_Aim of the exercise_
Please return only the lines between the line with "Task: Click the Your Lists notepad icon" and the final line of the entries, both included, and exclude pictures.

Pixel coordinate grounding data:
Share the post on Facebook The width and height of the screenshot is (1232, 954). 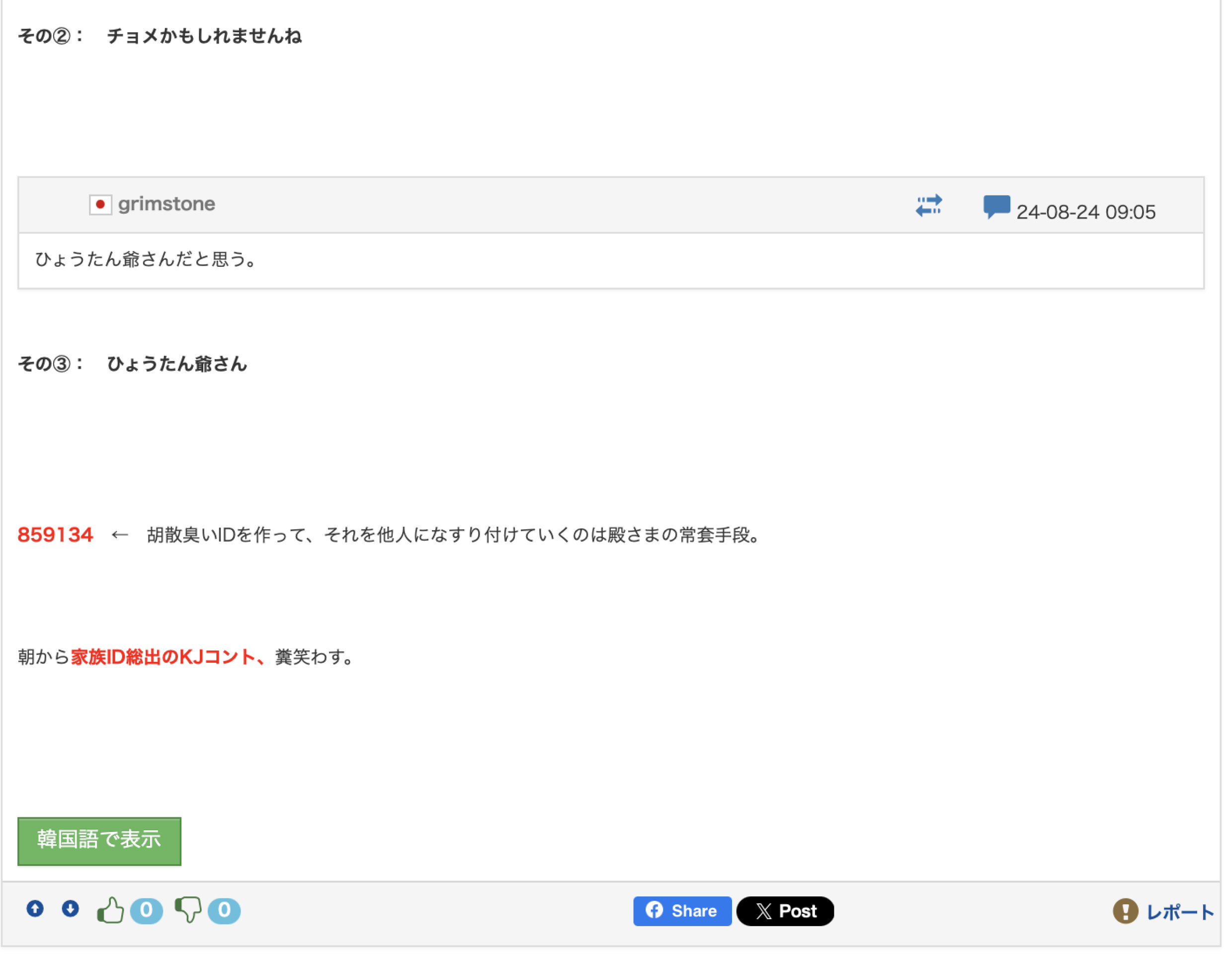[682, 911]
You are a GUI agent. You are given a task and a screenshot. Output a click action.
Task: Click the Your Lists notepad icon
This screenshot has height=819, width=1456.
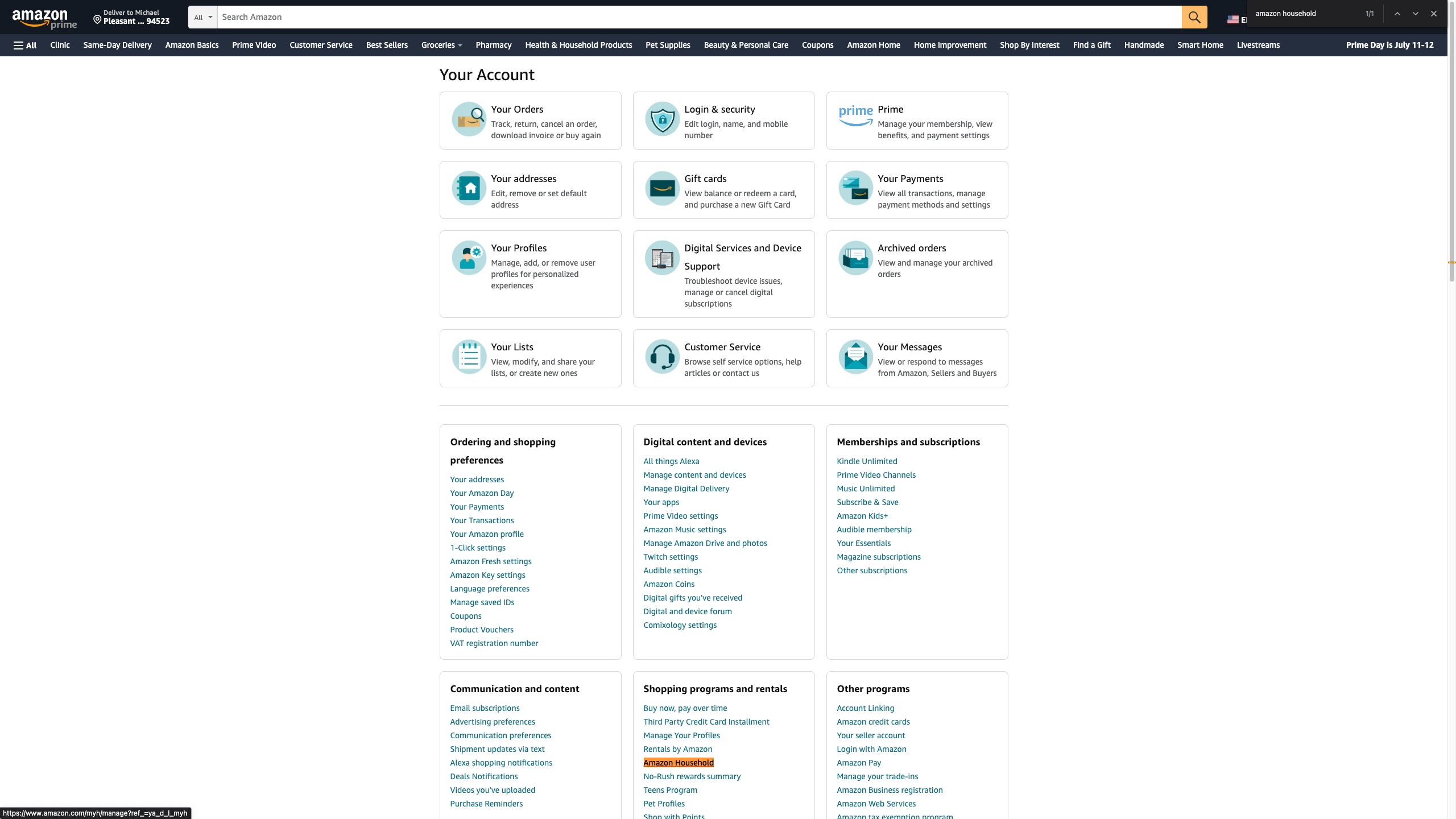468,357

_Answer to the problem_
Task: Click the Your Lists notepad icon
This screenshot has height=819, width=1456.
468,357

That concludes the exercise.